> _Text extract_:
<<<<
Seeing Sonny’s internal struggle and defiance to take his life seriously and become something of himself, his brother, through a series of events, starts to become detached from Sonny. The narrator, Sonny’s brother whose name is never mentioned, has promised his mother to always look out for Sonny and “let him know [he’s] there” (156). The significance of the chosen paragraph shows the rekindling aspects and a sense of understanding of his relationship with Sonny as he watches him perform. After years of criticizing his brother’s ambition of become a famous jazz artist, the narrator appreciates and recognizes his brother’s talent as an artist by calling his playing “beautiful because it wasn’t hurried and it was no long a lament” (168). He feels as though he is fulfilling his promise to his mother to watch over Sonny by understanding the struggles and hardships he’s been through better. Sonny’s brother says “I had heard what he had gone through, and would continue to go through until he came to rest in earth” (168). The everlasting conflicts between these two brothers are obviously not resolved, nevertheless, the narrator has just begun to understand Sonny and sympathize with his struggles in this paragraph indicating an improvement their relationship.
>>>>
Target location records
<<<<
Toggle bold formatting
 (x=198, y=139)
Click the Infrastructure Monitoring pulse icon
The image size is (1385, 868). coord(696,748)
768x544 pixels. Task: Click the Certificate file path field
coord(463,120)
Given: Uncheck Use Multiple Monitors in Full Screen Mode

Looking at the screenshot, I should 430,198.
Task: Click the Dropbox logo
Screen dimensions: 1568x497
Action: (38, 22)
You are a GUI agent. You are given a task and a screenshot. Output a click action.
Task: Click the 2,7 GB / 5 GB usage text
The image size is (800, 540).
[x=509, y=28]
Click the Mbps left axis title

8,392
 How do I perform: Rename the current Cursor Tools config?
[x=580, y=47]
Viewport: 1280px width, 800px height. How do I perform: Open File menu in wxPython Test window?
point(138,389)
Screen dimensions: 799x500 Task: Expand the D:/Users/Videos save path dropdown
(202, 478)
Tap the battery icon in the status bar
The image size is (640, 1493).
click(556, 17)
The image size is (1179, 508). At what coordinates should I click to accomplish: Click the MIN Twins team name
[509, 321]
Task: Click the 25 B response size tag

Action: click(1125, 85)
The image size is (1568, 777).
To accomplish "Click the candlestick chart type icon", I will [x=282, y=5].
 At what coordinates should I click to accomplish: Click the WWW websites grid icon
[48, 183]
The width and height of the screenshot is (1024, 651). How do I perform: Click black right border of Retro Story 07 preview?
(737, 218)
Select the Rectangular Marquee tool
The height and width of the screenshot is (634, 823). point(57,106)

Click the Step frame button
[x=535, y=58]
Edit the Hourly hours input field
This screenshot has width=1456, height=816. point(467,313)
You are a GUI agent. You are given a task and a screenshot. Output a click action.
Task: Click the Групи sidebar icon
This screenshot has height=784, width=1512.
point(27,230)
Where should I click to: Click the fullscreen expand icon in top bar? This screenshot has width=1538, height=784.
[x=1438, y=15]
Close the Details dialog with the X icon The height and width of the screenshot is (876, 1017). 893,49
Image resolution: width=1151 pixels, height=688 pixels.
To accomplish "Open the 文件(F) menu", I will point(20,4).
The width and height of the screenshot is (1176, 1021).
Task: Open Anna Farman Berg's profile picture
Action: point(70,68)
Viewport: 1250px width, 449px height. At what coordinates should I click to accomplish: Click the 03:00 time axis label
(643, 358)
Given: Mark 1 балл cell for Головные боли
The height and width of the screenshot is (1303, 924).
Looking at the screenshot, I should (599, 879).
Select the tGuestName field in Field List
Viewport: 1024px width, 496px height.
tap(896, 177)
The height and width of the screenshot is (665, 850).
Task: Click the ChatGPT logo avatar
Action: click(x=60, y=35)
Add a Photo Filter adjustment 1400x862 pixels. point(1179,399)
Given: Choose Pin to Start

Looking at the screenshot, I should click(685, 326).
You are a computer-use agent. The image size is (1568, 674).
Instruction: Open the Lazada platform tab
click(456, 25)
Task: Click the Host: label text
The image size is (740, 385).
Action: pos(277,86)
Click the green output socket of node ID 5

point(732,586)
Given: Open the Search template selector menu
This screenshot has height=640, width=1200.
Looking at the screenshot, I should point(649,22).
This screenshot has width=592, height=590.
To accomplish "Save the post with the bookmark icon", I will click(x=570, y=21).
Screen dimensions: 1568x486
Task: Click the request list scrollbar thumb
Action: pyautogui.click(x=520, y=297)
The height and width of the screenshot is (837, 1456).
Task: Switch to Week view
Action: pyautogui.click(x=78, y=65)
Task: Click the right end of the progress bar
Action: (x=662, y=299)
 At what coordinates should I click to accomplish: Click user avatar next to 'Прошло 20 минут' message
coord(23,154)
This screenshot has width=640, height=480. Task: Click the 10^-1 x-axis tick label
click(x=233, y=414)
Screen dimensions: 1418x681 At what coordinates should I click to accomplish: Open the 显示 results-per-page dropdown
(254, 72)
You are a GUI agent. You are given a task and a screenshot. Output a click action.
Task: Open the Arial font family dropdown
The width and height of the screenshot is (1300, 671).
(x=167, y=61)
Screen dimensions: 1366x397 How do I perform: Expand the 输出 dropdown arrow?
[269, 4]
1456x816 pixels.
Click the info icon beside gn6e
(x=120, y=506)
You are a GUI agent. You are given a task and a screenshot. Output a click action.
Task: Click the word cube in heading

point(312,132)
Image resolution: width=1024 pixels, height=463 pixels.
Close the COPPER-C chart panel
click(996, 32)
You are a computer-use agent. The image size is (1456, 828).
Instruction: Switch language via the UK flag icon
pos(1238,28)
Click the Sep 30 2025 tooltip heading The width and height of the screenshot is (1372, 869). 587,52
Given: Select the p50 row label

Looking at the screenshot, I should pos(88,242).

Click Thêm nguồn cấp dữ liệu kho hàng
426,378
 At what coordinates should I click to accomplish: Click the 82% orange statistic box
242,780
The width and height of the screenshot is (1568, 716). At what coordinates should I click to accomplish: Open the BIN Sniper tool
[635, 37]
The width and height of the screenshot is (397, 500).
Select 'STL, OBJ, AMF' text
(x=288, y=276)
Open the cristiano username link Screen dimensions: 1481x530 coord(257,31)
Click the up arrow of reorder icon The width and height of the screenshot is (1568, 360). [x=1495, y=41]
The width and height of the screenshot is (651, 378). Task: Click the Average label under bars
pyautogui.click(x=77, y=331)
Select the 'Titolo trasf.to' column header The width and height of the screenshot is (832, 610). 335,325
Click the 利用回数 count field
>>>>
> _Goal_:
Pick up the essay on Sonny and his brother after its final sentence, and continue it for a short paragraph.

> _Solved exercise_:
Another problem that both Sonny and his brother grew up with was the racial segregation in Harlem. The segregation is first introduced in the story when the narrator’s mother speaks to the narrator about the hardships their family has seen because of this segregation. She speaks of how the narrator’s uncle had passed away when killed by a Caucasian man, and how this had affected his father deeply. “Till the day he died he weren’t sure but that every white man he saw was the man that killed his brother” (156). This specific paragraph gives hope to this situation and the narrator believes that change is occurring and that “[Sonny] could help [them] to be free if [they] would listen” (168). In this paragraph the struggle for African Americans in Harlem and all around America at that time is not nearly resolved, however there’s a resolution. It is the music that brought them together and the music that liberates the African Americans at this time.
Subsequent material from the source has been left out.